> _WRITTEN REQUEST_: Rewrite every one of the following items, swapping "Instruction" for "Directive" wherever it occurs and keeping everything else unchanged. Omit the pictures from your answer.

# SOURCE RECORDS start

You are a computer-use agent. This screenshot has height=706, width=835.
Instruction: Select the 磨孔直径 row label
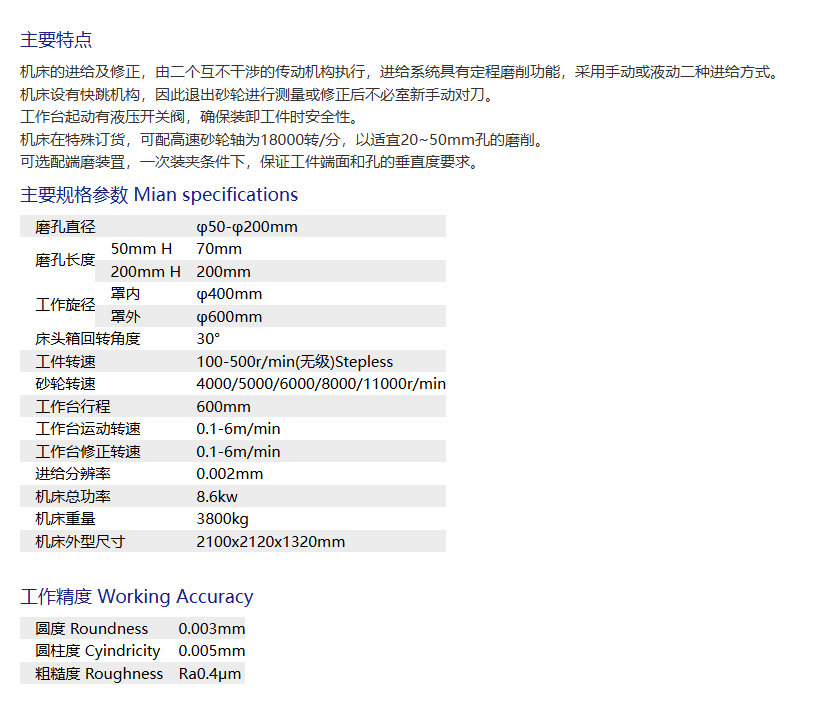65,227
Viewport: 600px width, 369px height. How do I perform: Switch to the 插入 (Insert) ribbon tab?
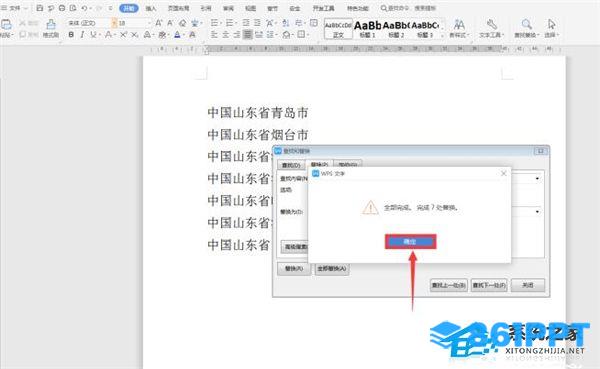tap(151, 8)
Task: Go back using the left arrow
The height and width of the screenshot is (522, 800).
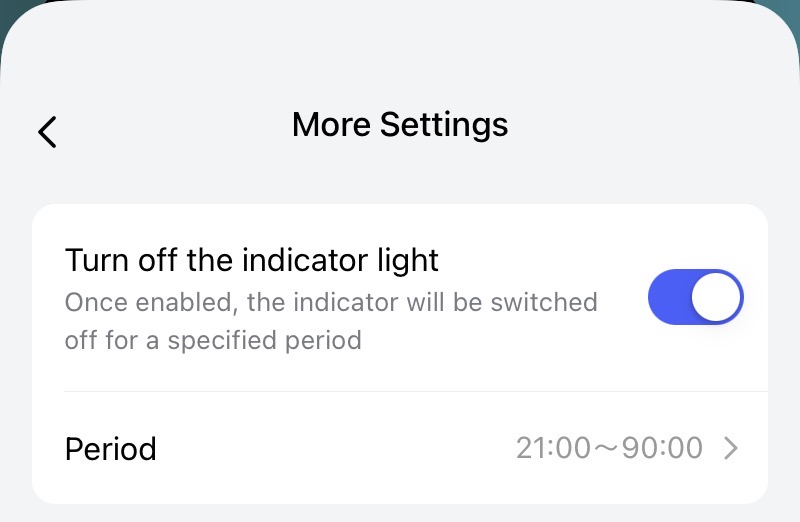Action: 47,131
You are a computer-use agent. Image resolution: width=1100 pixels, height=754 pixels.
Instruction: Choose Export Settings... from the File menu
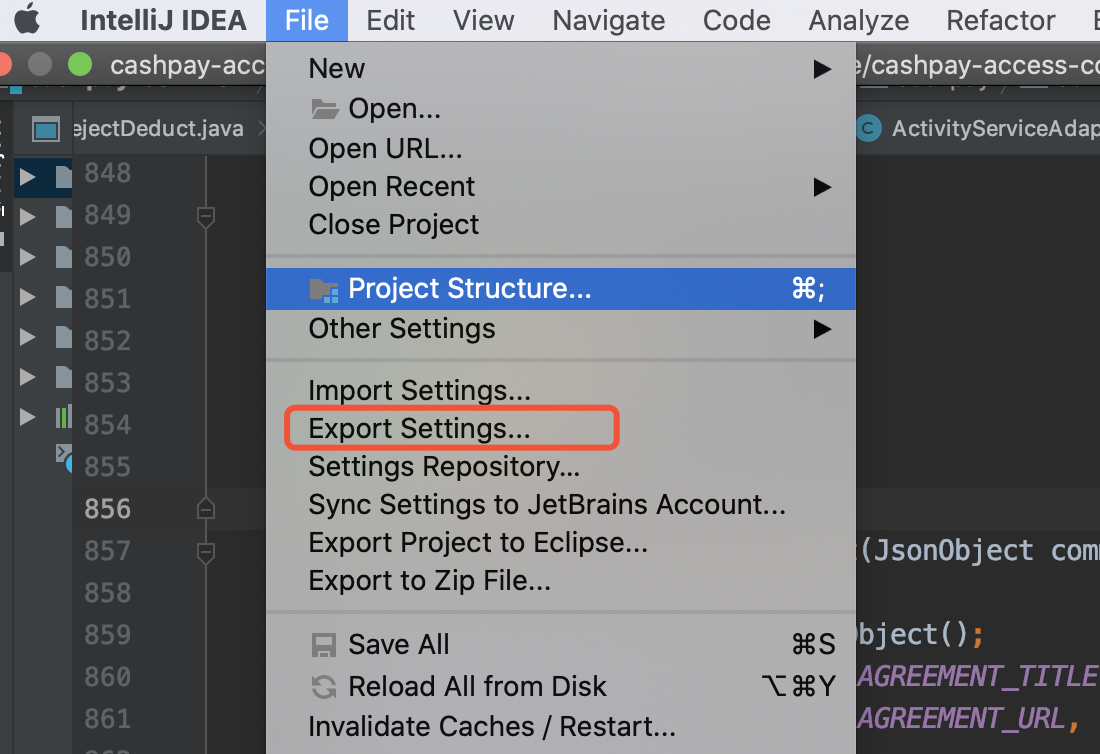[x=420, y=429]
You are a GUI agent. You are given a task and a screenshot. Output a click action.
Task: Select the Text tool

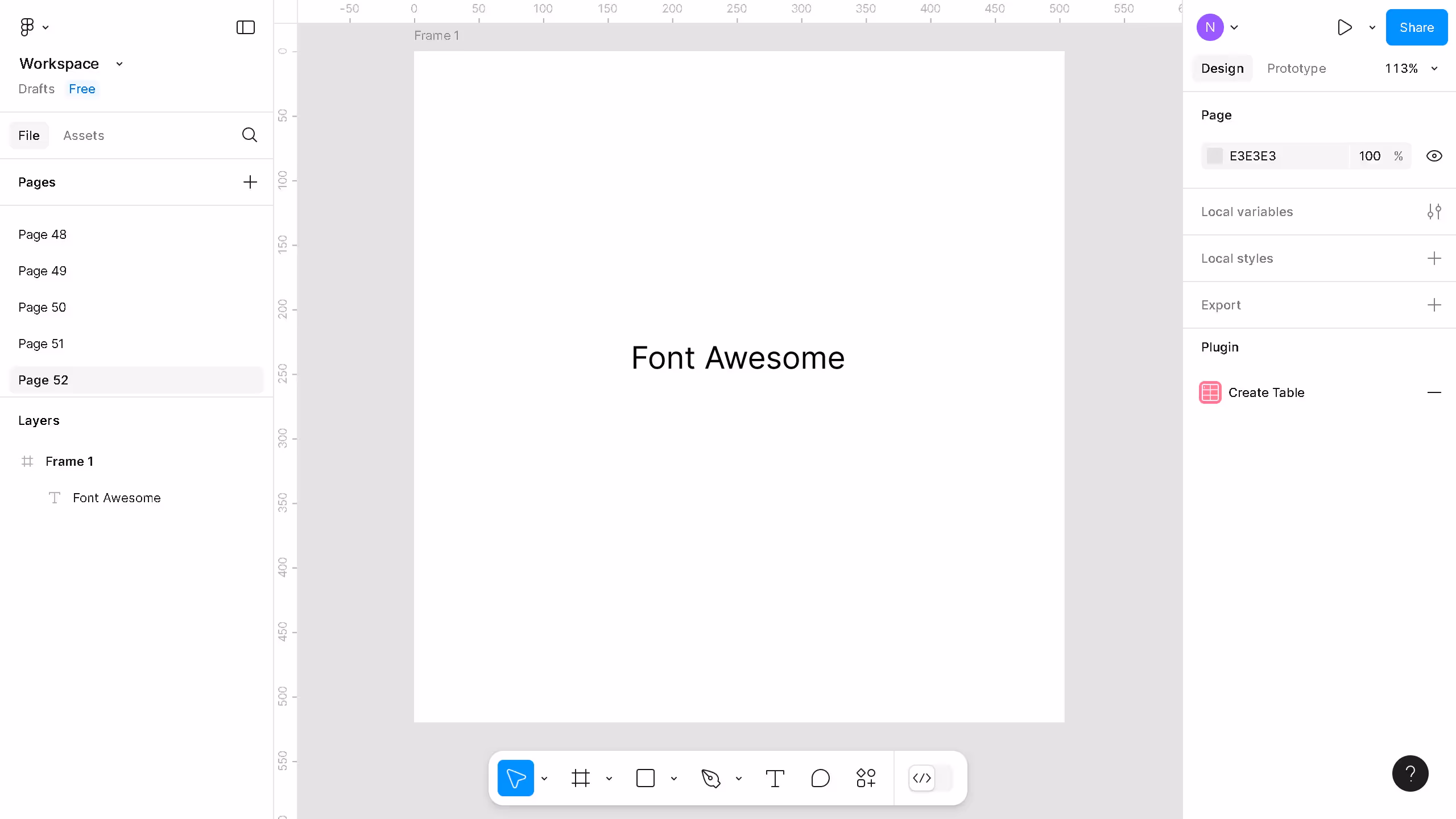[x=775, y=778]
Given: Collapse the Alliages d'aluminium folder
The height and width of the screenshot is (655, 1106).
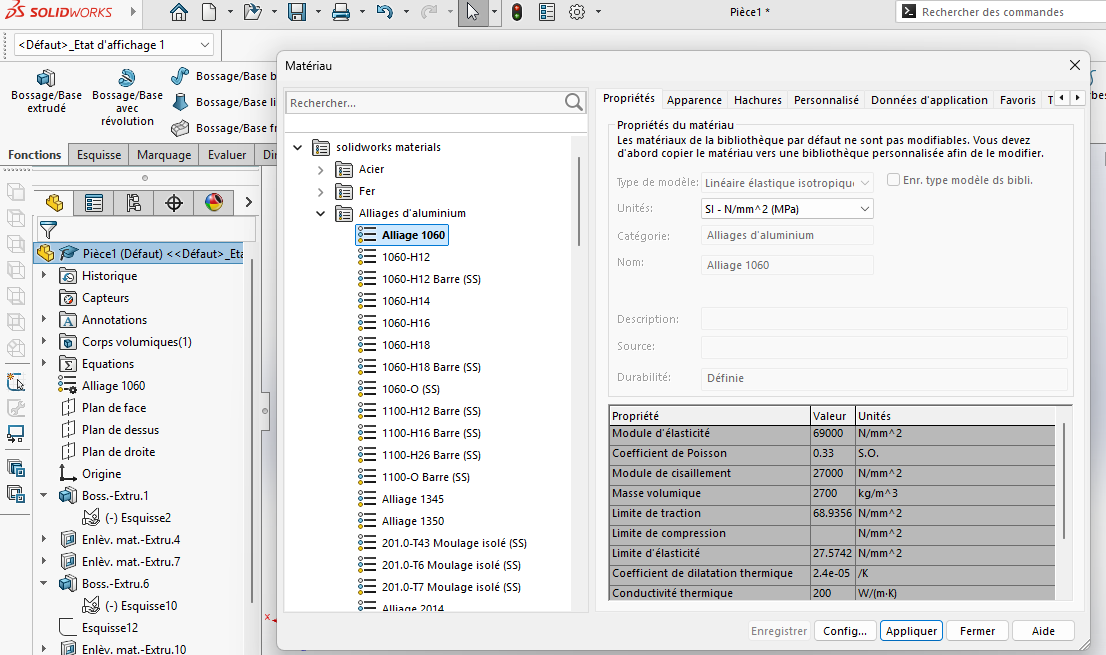Looking at the screenshot, I should (x=320, y=213).
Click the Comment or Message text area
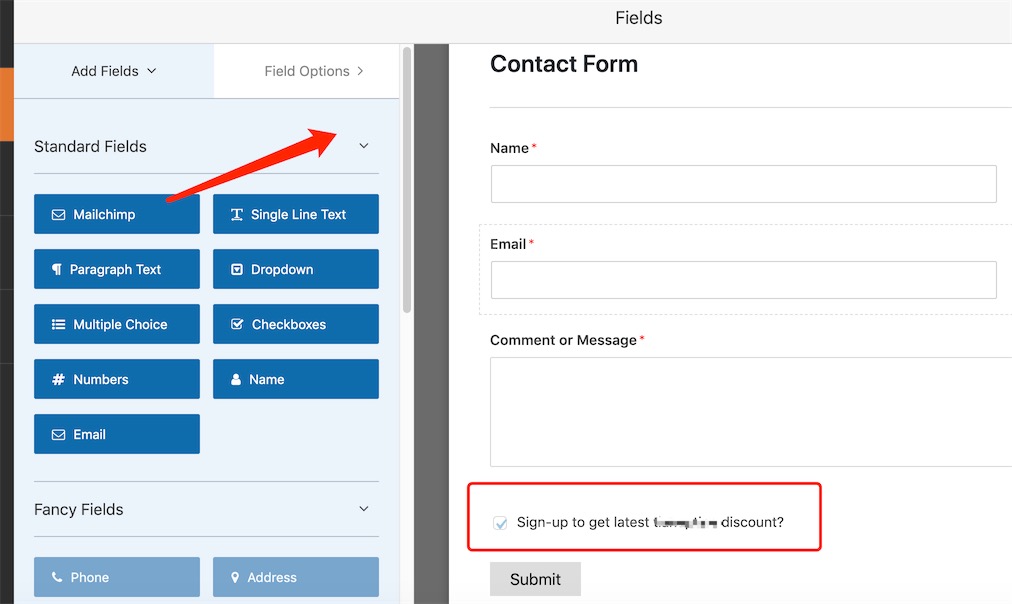The width and height of the screenshot is (1012, 604). click(751, 412)
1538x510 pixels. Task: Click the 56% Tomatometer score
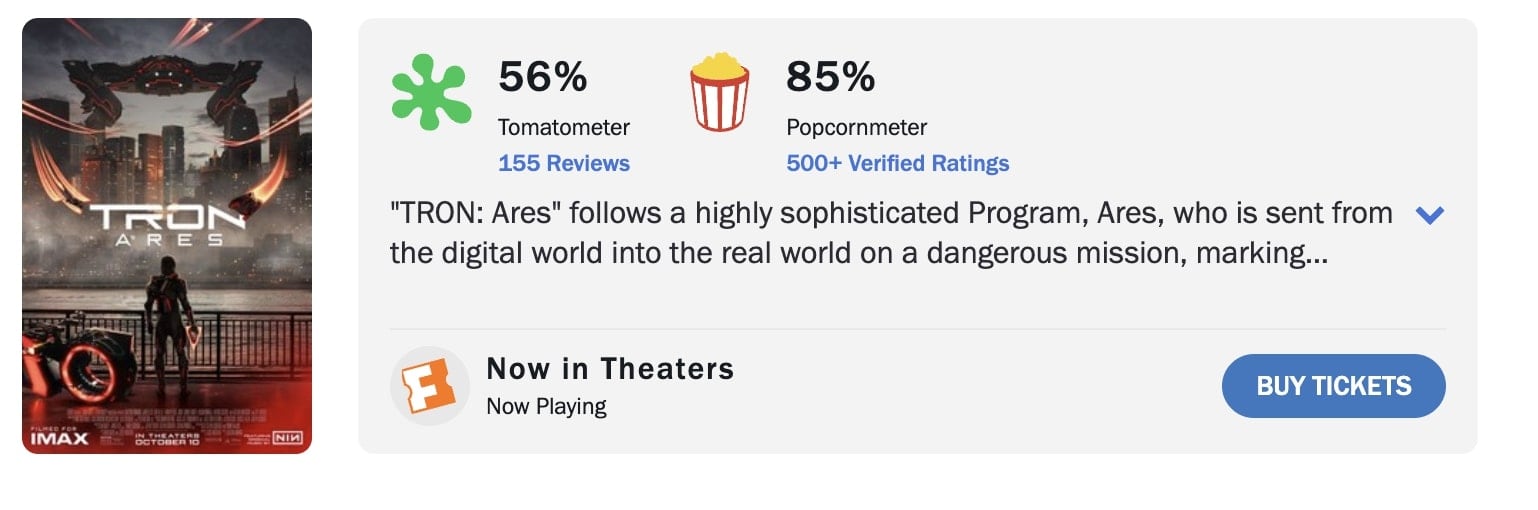542,77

# SOURCE RECORDS end

> _RESPONSE TO THE TASK_:
You are a computer-use agent. This screenshot has height=706, width=835.
Directive: Select the 磨孔直径 row label
65,227
Viewport: 600px width, 369px height. How do I perform: Switch to the 插入 (Insert) ribbon tab?
tap(151, 8)
Task: Go back using the left arrow
The height and width of the screenshot is (522, 800).
Action: 47,131
You are a computer-use agent. Image resolution: width=1100 pixels, height=754 pixels.
Directive: Choose Export Settings... from the File menu
[x=420, y=429]
You are a GUI agent. You are given a task and a screenshot. Output a click action.
Task: Select the Text tool

[x=775, y=778]
Given: Collapse the Alliages d'aluminium folder
The height and width of the screenshot is (655, 1106).
Looking at the screenshot, I should (x=320, y=213).
Click the Comment or Message text area
The width and height of the screenshot is (1012, 604). click(751, 412)
1538x510 pixels. Task: Click the 56% Tomatometer score
542,77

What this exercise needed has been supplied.